Question

Assertion (A): \(\displaystyle \int_0^{\frac{\pi}{2}} (\sin^6 x + \cos^6 x)\, dx\) lies in the interval \(\left(\frac{\pi}{8}, \frac{\pi}{2}\right)\) Reason (R): \(\sin^6 x + \cos^6 x\) is a periodic function with period \(\dfrac{\pi}{2}\)

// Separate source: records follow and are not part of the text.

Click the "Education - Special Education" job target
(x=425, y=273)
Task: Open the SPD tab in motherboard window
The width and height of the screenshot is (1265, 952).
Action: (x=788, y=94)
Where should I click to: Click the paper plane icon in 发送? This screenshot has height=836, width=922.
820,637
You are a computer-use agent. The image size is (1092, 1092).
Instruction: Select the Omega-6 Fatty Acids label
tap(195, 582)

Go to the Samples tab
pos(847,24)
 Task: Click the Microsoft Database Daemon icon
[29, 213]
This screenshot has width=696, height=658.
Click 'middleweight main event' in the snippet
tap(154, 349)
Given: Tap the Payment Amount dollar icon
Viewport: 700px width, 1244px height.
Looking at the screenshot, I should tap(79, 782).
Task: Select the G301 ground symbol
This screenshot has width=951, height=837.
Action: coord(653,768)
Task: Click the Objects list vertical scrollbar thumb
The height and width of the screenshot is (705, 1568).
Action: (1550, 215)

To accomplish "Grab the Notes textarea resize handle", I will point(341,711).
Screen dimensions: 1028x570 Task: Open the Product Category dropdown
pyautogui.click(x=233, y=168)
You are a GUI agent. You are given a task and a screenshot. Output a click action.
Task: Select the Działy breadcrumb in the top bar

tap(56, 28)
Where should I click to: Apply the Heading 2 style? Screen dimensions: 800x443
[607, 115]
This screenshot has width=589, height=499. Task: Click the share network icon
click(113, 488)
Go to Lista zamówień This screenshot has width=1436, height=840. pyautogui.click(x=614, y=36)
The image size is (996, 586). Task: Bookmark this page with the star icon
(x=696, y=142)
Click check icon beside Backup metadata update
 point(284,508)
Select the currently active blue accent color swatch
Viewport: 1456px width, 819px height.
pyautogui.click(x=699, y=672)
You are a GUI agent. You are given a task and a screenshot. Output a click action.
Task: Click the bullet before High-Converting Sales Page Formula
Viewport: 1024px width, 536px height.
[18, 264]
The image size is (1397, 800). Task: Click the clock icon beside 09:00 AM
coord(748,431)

• A. Both A and R are true and R is the correct explanation of A
• B. Both A and R are true but R is not the correct explanation of A
• C. A is true, R is false
• D. A is false, R is true

Hint:

To simplify powers of trigonometric functions, express them in terms of double angles or known identities before integration.

Answer 1

The Correct Option is B

We know: \[ \sin^6 x + \cos^6 x = (\sin^2 x)^3 + (\cos^2 x)^3 \] Using identity: \[ a^3 + b^3 = (a + b)^3 - 3ab(a + b) \] Since \(\sin^2 x + \cos^2 x = 1\), we get: \[ \sin^6 x + \cos^6 x = 1 - 3\sin^2 x \cos^2 x = 1 - \dfrac{3}{4} \sin^2(2x) \] Now integrate: \[ \int_0^{\frac{\pi}{2}} \left(1 - \dfrac{3}{4} \sin^2(2x)\right) dx \] Using: \[ \int \sin^2(ax) dx = \frac{x}{2} - \frac{\sin(2ax)}{4a} \] We get a value between \(\frac{\pi}{8}\) and \(\frac{\pi}{2}\), so Assertion is correct. Also, \(\sin^6 x + \cos^6 x\) is periodic, but with period \(\pi\), not \(\frac{\pi}{2}\), so R is true but not the correct reason.